§ **INSTRUCTIONS TO FOLLOW**
Return, exactly as written, every line from the first line of the data below through the line that contains "Vacanze a Forte dei Marmi (913, 1747)".
(Beginning of DATA FOR ANALYSIS)
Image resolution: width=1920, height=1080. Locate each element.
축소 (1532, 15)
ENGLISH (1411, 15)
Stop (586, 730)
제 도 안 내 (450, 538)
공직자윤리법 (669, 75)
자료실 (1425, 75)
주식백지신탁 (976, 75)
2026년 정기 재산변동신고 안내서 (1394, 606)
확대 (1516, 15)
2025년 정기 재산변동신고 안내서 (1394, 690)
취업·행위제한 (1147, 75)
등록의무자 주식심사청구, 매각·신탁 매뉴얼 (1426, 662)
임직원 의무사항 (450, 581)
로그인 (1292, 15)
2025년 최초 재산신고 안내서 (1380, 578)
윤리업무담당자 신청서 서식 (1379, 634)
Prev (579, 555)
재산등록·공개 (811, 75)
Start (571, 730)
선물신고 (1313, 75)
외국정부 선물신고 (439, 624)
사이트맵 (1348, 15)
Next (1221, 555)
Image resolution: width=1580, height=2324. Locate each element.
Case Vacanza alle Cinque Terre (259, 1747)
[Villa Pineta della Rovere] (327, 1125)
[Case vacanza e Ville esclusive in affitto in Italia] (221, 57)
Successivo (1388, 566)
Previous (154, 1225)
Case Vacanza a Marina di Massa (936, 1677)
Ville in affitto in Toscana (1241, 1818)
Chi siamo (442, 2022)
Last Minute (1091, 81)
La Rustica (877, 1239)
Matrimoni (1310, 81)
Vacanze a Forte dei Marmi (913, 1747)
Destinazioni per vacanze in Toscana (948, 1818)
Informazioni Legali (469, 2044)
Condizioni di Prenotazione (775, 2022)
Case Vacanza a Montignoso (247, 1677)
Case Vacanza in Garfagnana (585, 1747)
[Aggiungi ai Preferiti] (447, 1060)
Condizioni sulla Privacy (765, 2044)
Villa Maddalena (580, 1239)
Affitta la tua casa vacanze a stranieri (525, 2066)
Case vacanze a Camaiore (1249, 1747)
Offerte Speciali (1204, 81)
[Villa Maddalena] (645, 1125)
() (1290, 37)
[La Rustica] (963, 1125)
(End of DATA FOR ANALYSIS)
§ **RESPONSE**
Image resolution: width=1920, height=1080. Locate each element.
축소 (1532, 15)
ENGLISH (1411, 15)
Stop (586, 730)
제 도 안 내 (450, 538)
공직자윤리법 (669, 75)
자료실 (1425, 75)
주식백지신탁 (976, 75)
2026년 정기 재산변동신고 안내서 (1394, 606)
확대 (1516, 15)
2025년 정기 재산변동신고 안내서 (1394, 690)
취업·행위제한 (1147, 75)
등록의무자 주식심사청구, 매각·신탁 매뉴얼 (1426, 662)
임직원 의무사항 (450, 581)
로그인 (1292, 15)
2025년 최초 재산신고 안내서 (1380, 578)
윤리업무담당자 신청서 서식 (1379, 634)
Prev (579, 555)
재산등록·공개 (811, 75)
Start (571, 730)
선물신고 (1313, 75)
외국정부 선물신고 (439, 624)
사이트맵 (1348, 15)
Next (1221, 555)
Image resolution: width=1580, height=2324. Locate each element.
Case Vacanza alle Cinque Terre (259, 1747)
[Villa Pineta della Rovere] (327, 1125)
[Case vacanza e Ville esclusive in affitto in Italia] (221, 57)
Successivo (1388, 566)
Previous (154, 1225)
Case Vacanza a Marina di Massa (936, 1677)
Ville in affitto in Toscana (1241, 1818)
Chi siamo (442, 2022)
Last Minute (1091, 81)
La Rustica (877, 1239)
Matrimoni (1310, 81)
Vacanze a Forte dei Marmi (913, 1747)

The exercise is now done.